Blood, 1 April 2001, Vol. 97, No. 7, pp. 1905-1905
Fractalkine and atherosclerosis: a new role for a curious
chemokine
Despite the introduction of potent lipid-lowering
drugs, coronary artery disease remains the leading cause of death in
the Western world. Although hypercholesterolemia plays an undeniably important role in atherogenesis, there is growing evidence that inflammatory macrophages and lymphocytes that accumulate within the
lesion contribute substantially to coronary artery disease. The signals
that recruit these cells, however, have remained obscure. Now, Moatti
and colleagues (page 1925) provide evidence that fractalkine, a novel
member of the chemokine family of chemotactic cytokines, may be one
such signal.
Chemokines are soluble, secreted proteins that direct the migration of
specific subsets of leukocytes. Which leukocytes respond to which
chemokines is determined by the set of chemokine receptors expressed on
a particular cell. Fractalkine is a unique chemokine: it exists both as
a soluble, chemotactic protein and as a membrane-bound, cell-adhesion
molecule on endothelial cells. In both cases, its actions are mediated
by CX3CR1, a 7-transmembrane receptor that is
expressed on monocytes, T cells, and NK cells.

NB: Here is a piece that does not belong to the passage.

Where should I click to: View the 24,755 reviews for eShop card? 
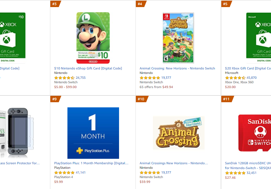[x=81, y=78]
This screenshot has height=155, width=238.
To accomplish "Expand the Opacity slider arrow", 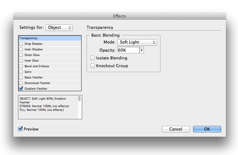I will click(x=142, y=50).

Moatti and colleagues show that a polymorphism in CX3CR1
results in fewer copies of the receptor on the cell surface and a reduced incidence of coronary artery disease in humans, independent of
other well-established risk factors. These findings suggest that
fractalkine plays an important role in monocyte/T-cell recruitment to
the vessel wall. In addition, the findings are consistent with recent
studies demonstrating that monocyte chemoattractant protein 1, another
member of the chemokine family, is critical for fatty-streak formation
in murine models of atherosclerosis. Taken together, these results
suggest that impaired recruitment of inflammatory cells does indeed
translate into protection from advanced coronary artery disease, and
identify chemokines as potentially important new therapeutic targets
for the treatment of atherosclerosis. Whether interrupting
monocyte/macrophage recruitment late in the course of the disease will
be beneficial remains to be determined.